Extracted records:
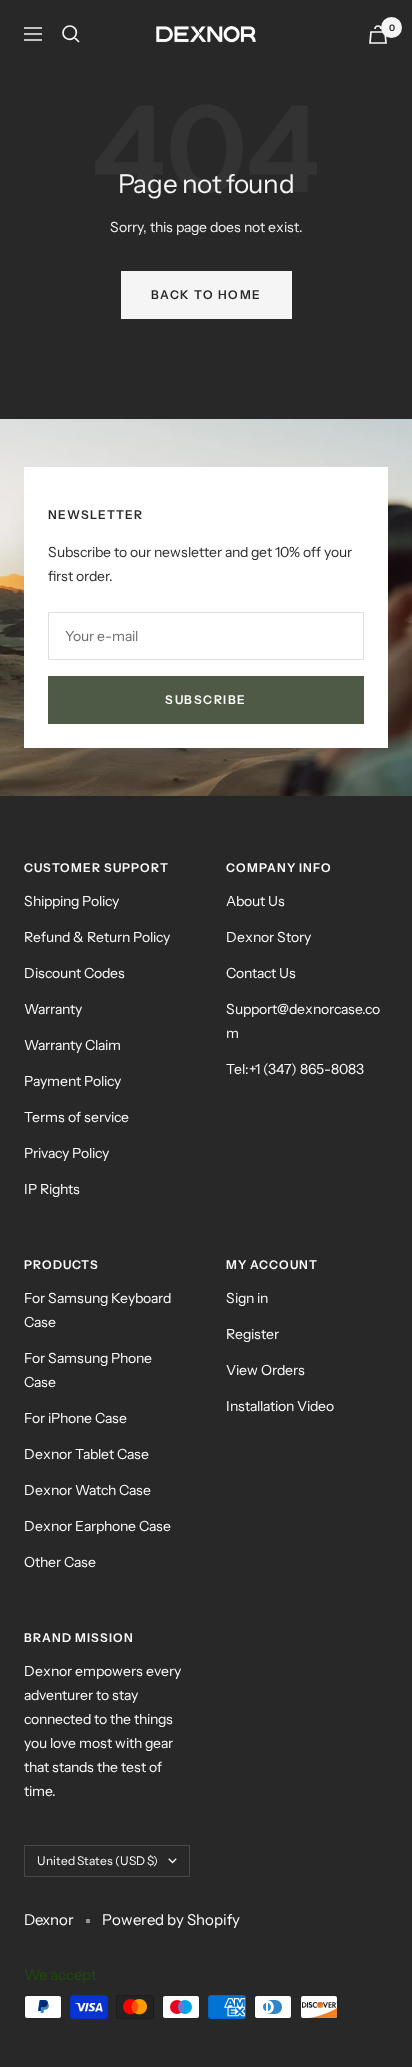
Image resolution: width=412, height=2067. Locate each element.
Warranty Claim (72, 1045)
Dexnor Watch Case (87, 1490)
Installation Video (280, 1406)
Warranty (53, 1009)
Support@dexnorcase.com (303, 1021)
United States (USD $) (97, 1860)
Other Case (60, 1562)
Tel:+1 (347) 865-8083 (295, 1069)
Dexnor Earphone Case (97, 1526)
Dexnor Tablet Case (86, 1454)
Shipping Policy (71, 901)
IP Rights (52, 1189)
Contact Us (261, 973)
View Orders (265, 1370)
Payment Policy (72, 1081)
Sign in (247, 1298)
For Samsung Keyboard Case (97, 1310)
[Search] (71, 34)
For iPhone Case (75, 1418)
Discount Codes (74, 973)
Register (252, 1334)
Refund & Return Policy (97, 937)
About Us (255, 901)
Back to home (206, 294)
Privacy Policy (66, 1153)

* **Aim of the task**: Go through the records above and, whenever a line includes the word "Policy", copy it.

* **Solution to the exercise**:
Shipping Policy (71, 901)
Payment Policy (72, 1081)
Refund & Return Policy (97, 937)
Privacy Policy (66, 1153)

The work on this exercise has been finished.